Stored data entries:
--------------------------------------------------

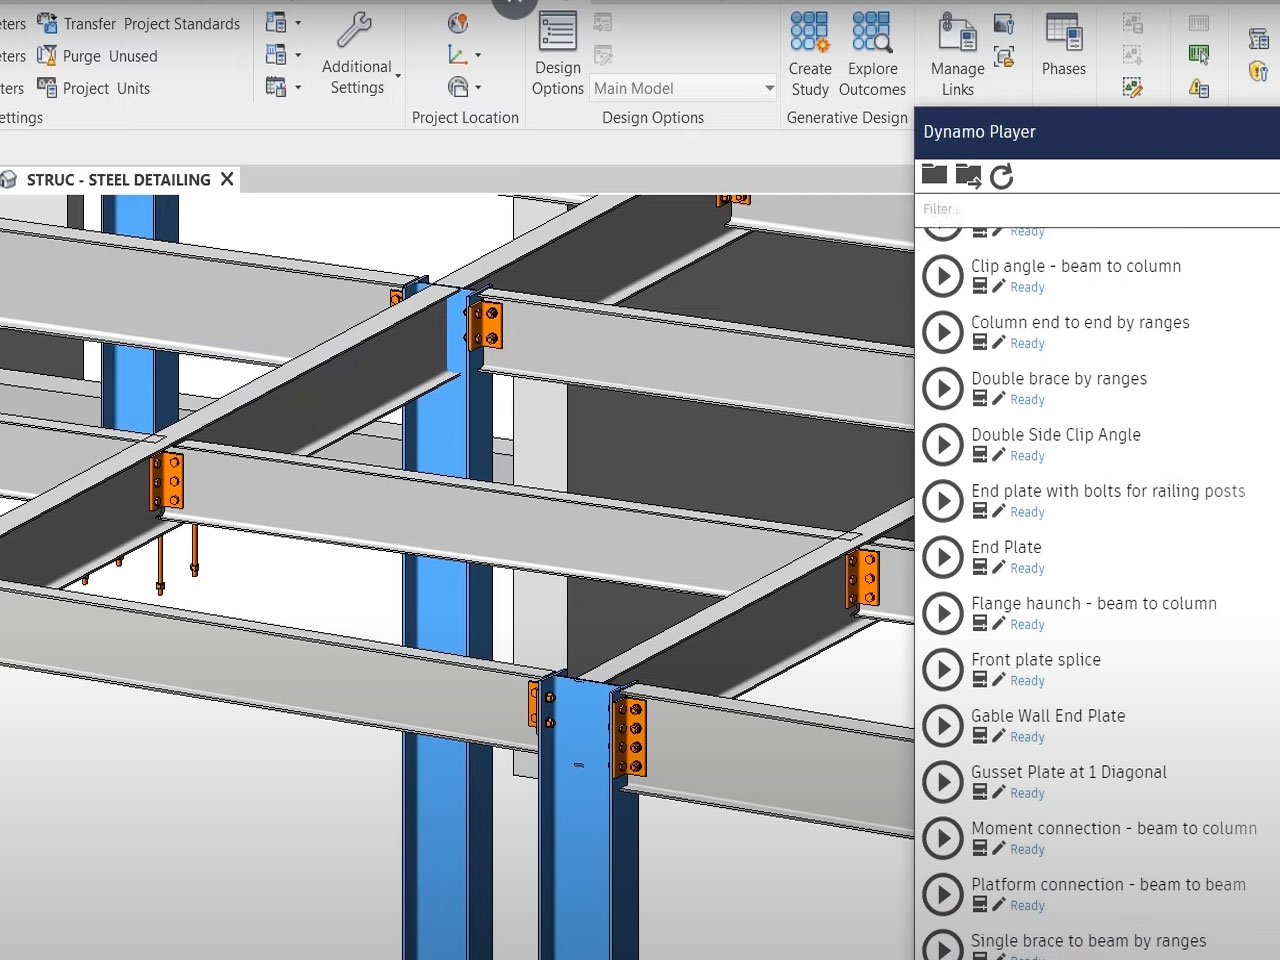The image size is (1280, 960).
Task: Click the Purge Unused icon
Action: click(x=47, y=56)
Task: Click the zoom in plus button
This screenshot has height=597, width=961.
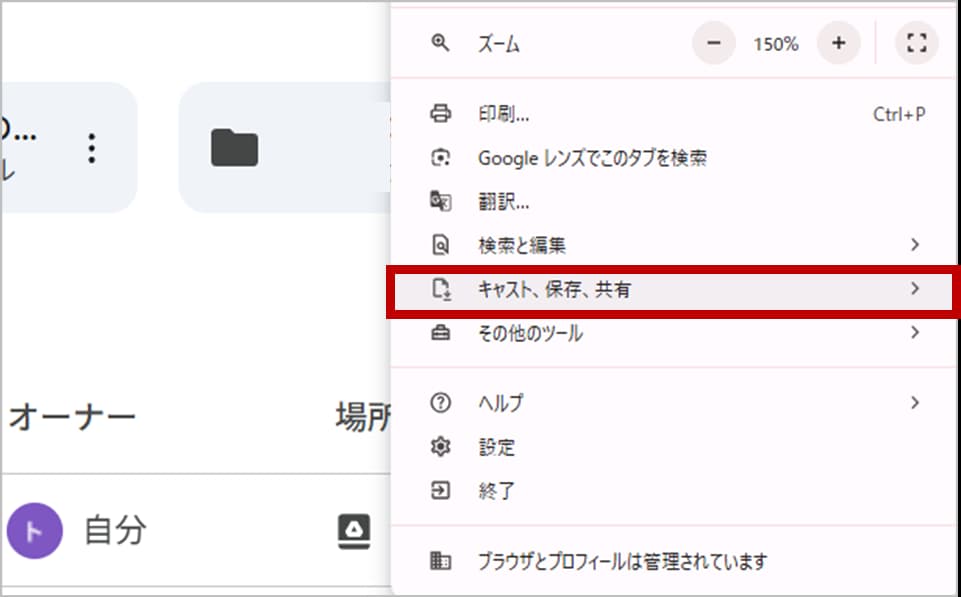Action: pyautogui.click(x=838, y=44)
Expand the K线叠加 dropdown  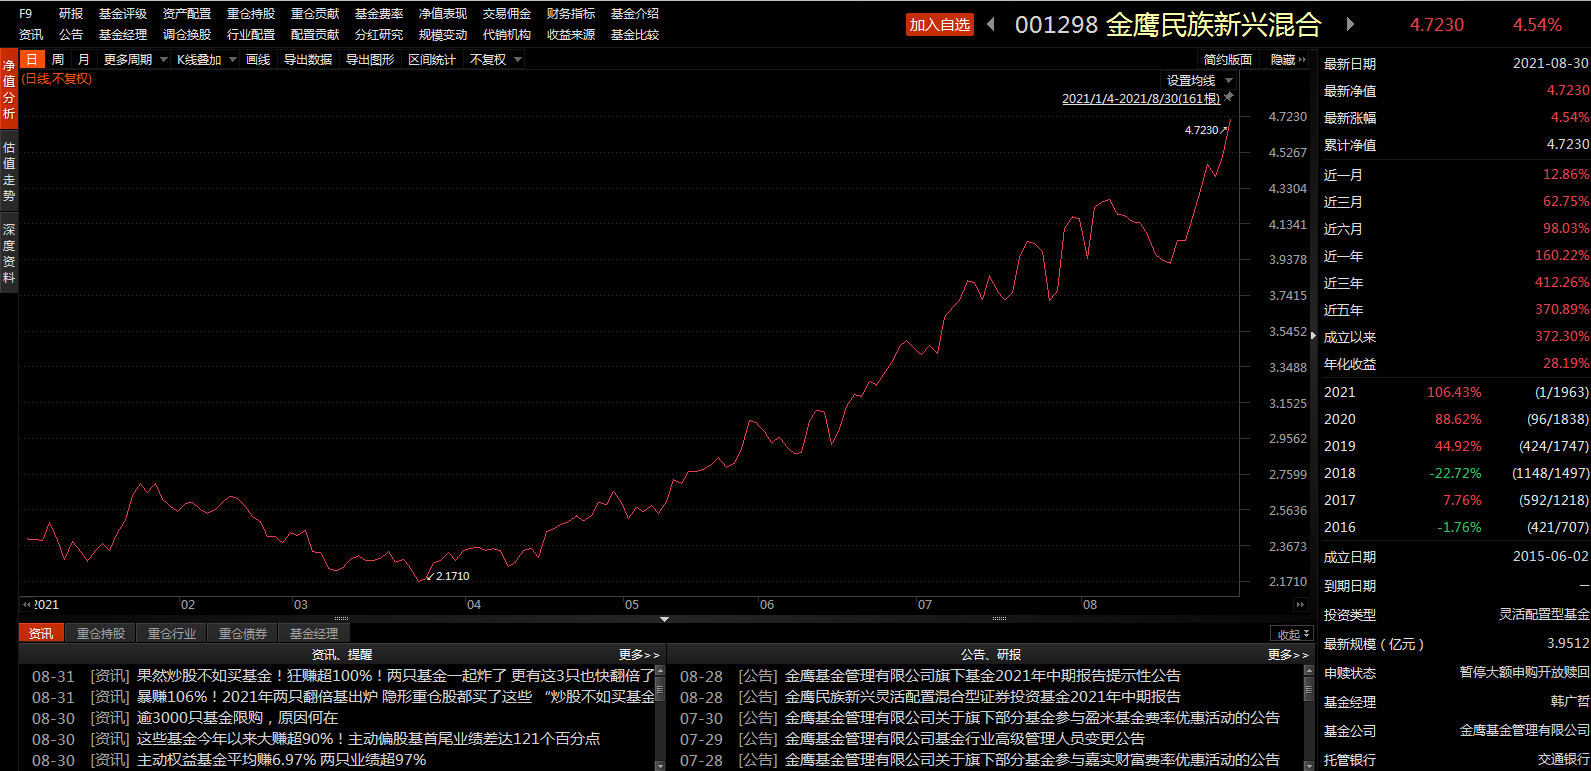coord(206,60)
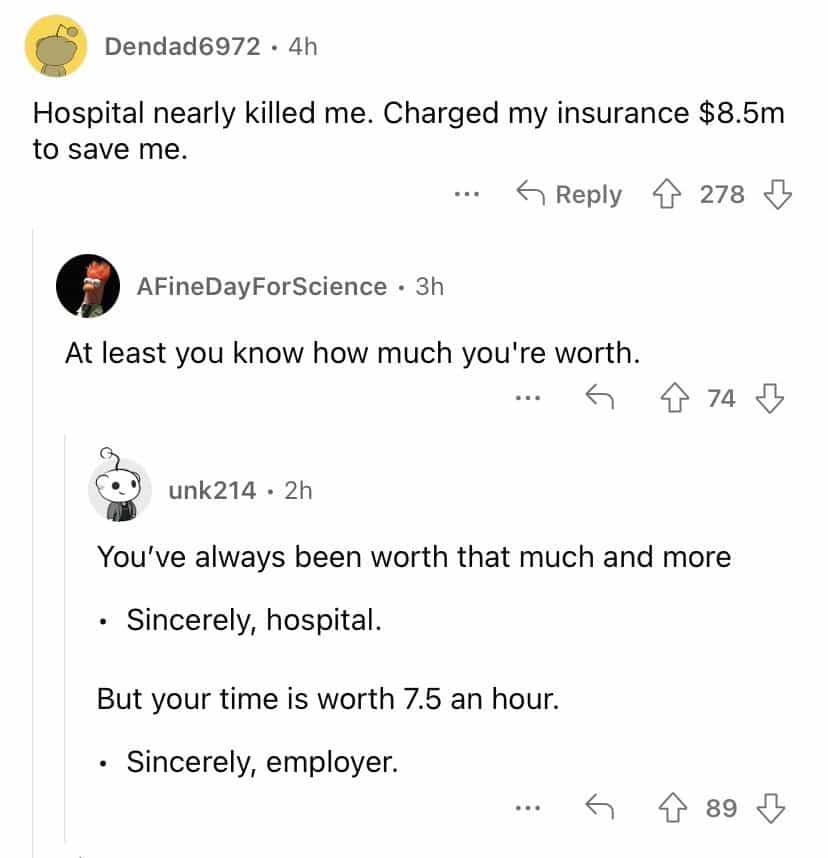Image resolution: width=828 pixels, height=858 pixels.
Task: Open AFineDayForScience's username link
Action: [x=261, y=286]
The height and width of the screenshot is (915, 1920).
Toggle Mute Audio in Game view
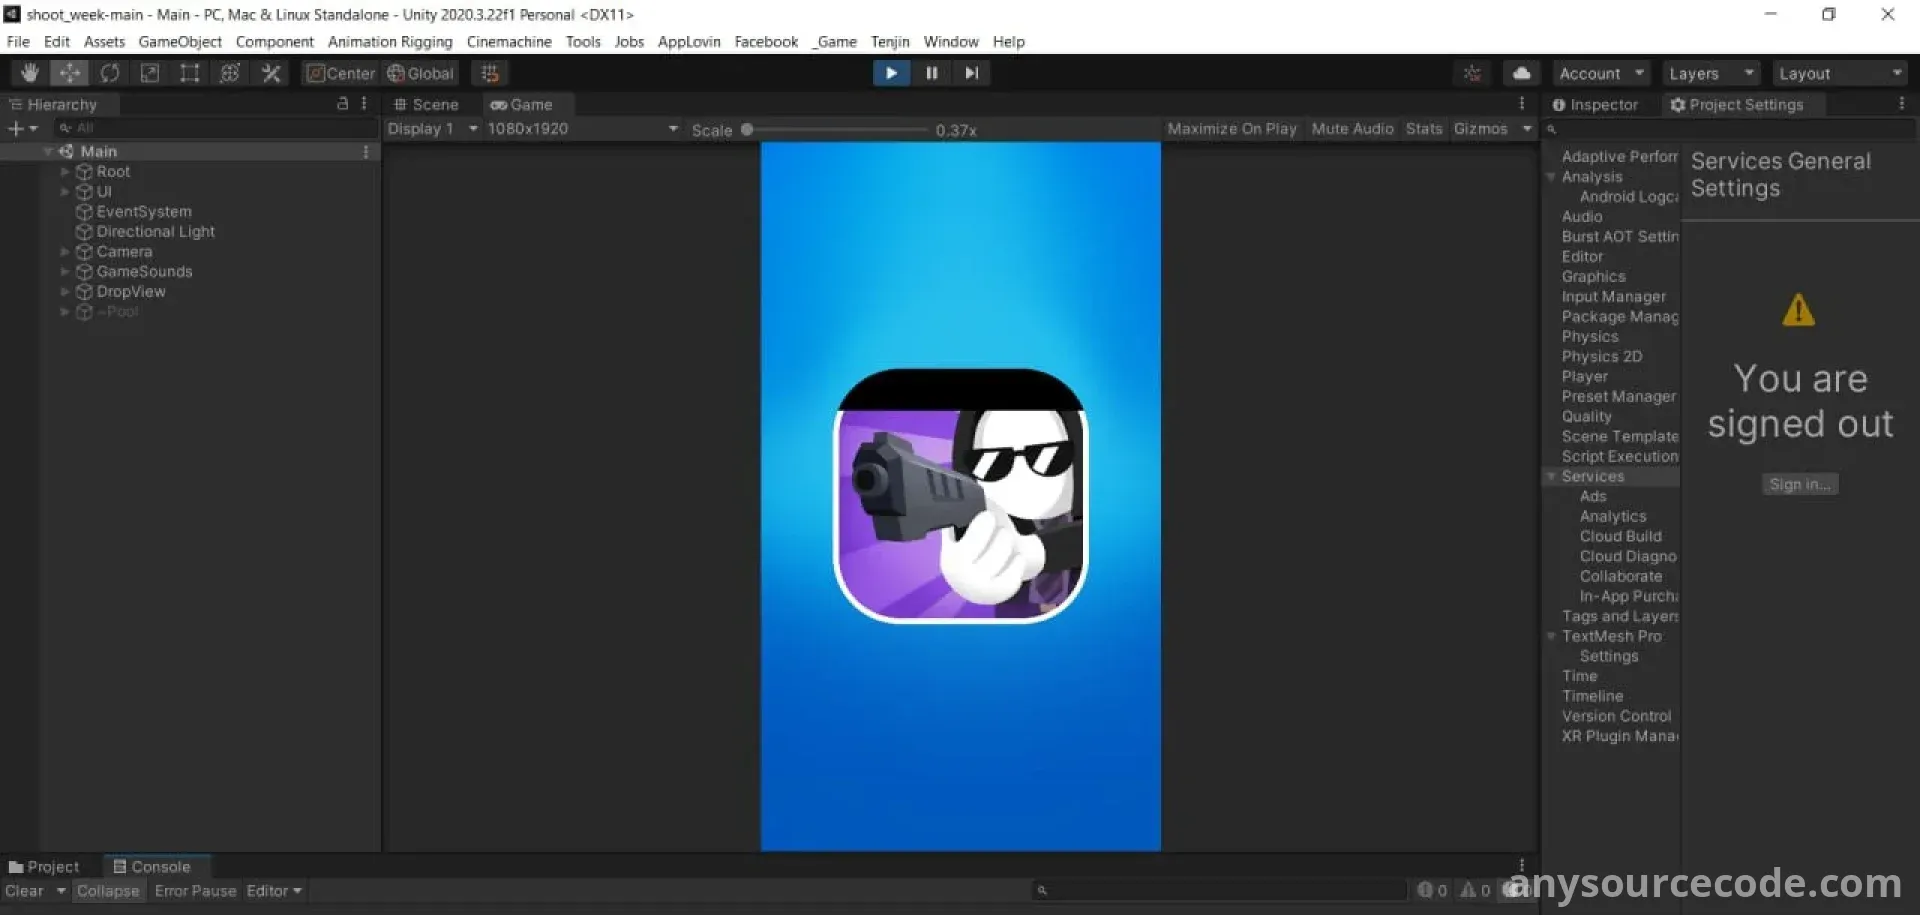1352,129
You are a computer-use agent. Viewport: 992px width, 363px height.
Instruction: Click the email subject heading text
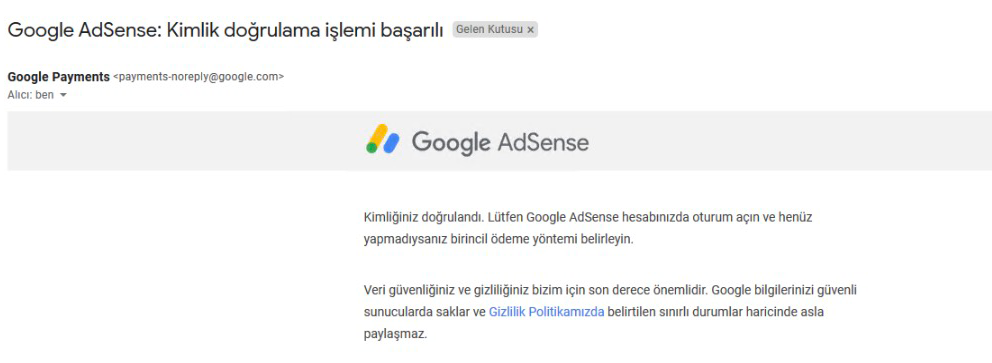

--------------------------------------------------

## Problem to solve
Beginning at the line that contains "The height and" and ending at the last line of the data, return each line exactly; no picture belongs in the copy.

## Answer below
The height and width of the screenshot is (915, 1920).
Toggle Mute Audio in Game view
1352,129
You are a computer-use agent. Viewport: 992px width, 363px height.
Instruction: Click the email subject heading text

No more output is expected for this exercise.